Nicht nur das "halbe Dorf", sondern auch Gratulanten von weiter her kamen gestern, um Bärbel und Horst Maler ihre guten Wünsche zur goldenen Hochzeit zu überbringen. Richtig gefeiert wird dann am Sonnabend in der Pareyer "Bergschänke".

Neuderben. Dort in der Bergschänke sind sie sich damals auch näher gekommen. Das war bei einem Feuerwehrball "Danach konnten wir nicht mehr voneinander lassen...". Heute sind die beiden die inoffiziellen "Hausmeister" der Feuerwehr, denn als direkte Nachbarn kümmern sie sich freiwillig mit um das Grundstück. Was lag näher, als auch ihre Gratulanten hier zu empfangen - doch selbst dieser Raum wurde zu klein, als der Ansturm richtig losging.

Horst Maler ist Neuderbener Urgestein. Seine Frau stammt aus der Neumark - Alt-Deetz, Kreis Soldin im heutigen Polen. Sie kam 1947 nach Neuderben und wurde bald danach in Parey eingeschult. Ihr fünf Jahr älterer, künftiger Mann ging dort bereits zur Schule. Sie kannten sich zwar damals als Kinder aus demselben Dorf, doch erst viel später brachte sie jener Tanzabend zusammen.

Bereits mit 14 Jahren ging Horst Maler, der aus einer Schifferfamilie stammt, mit auf Schifffahrt, und dabei blieb es, bis er mit 63 Jahren in den Ruhestand ging.

Bärbel Maler war zunächst als Sachbearbeiterin im Büro im Stahlbau Parey beschäftigt. 1967 wurde ihre Tochter geboren, danach blieb sie einige Jahre zu Hause. Dann war sie vier Jahre auf der Schleuse Parey tätig, um schließlich als Bootsmann mit auf Schifffahrt zu gehen. Sie blieb dabei, bis ihr Mann im Oktober 1997 aufhörte, und konnte kurz darauf ebenfalls in Rente gehen.

Zur Familie ist inzwischen ein Enkel dazu gekommen.

Aufgabe:
Schreiben Sie aus dem Text über die goldene Hochzeit von Bärbel und Horst Maler die Stelle von „Neuderben. Dort in“ bis „jener Tanzabend zusammen.“ wortgetreu ab. Die Zeilen sind eigenständiges Material und gehören nicht zum Text.

[Gespeicherte Daten]
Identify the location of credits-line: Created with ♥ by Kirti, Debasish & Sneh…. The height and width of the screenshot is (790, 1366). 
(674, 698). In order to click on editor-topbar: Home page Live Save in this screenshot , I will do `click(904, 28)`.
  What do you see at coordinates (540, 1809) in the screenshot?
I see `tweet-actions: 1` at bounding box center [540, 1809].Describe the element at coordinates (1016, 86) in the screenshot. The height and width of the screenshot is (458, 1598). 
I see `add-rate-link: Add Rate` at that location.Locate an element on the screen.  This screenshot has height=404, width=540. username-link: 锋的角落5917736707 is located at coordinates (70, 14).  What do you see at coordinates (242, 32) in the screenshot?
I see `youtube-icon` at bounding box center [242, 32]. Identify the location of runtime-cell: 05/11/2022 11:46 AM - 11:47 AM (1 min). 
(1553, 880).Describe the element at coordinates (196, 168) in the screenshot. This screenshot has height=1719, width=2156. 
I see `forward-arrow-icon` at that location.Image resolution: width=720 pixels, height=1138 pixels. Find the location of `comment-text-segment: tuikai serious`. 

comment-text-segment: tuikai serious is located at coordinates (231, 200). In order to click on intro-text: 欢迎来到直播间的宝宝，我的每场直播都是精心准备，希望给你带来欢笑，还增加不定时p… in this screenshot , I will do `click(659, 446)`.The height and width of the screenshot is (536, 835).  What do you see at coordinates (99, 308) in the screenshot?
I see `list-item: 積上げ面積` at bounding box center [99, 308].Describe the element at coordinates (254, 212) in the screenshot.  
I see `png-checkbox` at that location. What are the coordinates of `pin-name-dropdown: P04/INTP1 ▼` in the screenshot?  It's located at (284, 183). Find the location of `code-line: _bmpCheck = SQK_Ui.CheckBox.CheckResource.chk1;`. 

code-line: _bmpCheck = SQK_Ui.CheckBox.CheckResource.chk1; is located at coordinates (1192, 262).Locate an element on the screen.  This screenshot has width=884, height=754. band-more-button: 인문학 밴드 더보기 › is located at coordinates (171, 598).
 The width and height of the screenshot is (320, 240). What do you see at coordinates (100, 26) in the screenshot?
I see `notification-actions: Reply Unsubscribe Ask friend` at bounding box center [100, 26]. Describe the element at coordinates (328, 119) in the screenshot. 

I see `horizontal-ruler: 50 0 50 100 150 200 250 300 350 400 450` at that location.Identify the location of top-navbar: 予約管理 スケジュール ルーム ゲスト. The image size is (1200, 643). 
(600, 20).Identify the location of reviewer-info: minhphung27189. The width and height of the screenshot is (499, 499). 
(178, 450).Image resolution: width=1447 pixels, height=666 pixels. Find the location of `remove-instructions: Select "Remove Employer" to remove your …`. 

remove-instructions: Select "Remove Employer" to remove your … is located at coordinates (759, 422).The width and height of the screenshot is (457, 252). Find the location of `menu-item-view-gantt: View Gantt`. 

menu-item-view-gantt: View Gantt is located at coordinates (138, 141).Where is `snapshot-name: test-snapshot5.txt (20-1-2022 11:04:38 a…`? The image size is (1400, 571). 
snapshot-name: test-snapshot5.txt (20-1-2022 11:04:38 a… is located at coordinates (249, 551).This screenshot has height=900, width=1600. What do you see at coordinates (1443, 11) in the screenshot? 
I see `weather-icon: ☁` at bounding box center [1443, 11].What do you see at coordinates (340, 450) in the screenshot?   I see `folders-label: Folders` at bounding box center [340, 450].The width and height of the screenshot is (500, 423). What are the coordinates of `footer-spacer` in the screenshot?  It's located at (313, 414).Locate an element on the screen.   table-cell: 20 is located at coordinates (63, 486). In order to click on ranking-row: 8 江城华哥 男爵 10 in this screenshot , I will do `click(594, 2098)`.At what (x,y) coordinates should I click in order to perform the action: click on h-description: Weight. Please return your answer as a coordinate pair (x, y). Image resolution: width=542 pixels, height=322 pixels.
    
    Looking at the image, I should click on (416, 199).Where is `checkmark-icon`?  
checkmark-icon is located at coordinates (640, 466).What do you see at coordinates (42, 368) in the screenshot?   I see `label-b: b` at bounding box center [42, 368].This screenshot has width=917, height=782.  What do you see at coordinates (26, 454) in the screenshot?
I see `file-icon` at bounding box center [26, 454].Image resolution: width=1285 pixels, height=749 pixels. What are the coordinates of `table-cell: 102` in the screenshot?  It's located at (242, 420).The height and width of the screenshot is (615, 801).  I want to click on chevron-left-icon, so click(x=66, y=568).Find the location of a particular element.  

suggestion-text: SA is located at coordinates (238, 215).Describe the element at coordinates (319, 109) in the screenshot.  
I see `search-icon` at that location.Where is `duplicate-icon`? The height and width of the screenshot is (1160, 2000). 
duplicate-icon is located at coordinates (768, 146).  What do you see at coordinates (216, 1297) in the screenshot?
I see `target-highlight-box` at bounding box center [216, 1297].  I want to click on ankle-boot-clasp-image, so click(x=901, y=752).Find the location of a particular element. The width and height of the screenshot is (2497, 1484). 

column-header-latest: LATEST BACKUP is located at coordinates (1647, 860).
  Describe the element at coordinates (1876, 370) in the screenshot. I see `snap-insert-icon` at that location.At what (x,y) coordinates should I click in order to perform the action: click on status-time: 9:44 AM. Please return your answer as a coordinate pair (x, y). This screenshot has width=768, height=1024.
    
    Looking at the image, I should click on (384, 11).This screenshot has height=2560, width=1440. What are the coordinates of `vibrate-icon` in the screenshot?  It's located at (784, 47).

Lösung der Aufgabe:
Neuderben. Dort in der Bergschänke sind sie sich damals auch näher gekommen. Das war bei einem Feuerwehrball "Danach konnten wir nicht mehr voneinander lassen...". Heute sind die beiden die inoffiziellen "Hausmeister" der Feuerwehr, denn als direkte Nachbarn kümmern sie sich freiwillig mit um das Grundstück. Was lag näher, als auch ihre Gratulanten hier zu empfangen - doch selbst dieser Raum wurde zu klein, als der Ansturm richtig losging.

Horst Maler ist Neuderbener Urgestein. Seine Frau stammt aus der Neumark - Alt-Deetz, Kreis Soldin im heutigen Polen. Sie kam 1947 nach Neuderben und wurde bald danach in Parey eingeschult. Ihr fünf Jahr älterer, künftiger Mann ging dort bereits zur Schule. Sie kannten sich zwar damals als Kinder aus demselben Dorf, doch erst viel später brachte sie jener Tanzabend zusammen.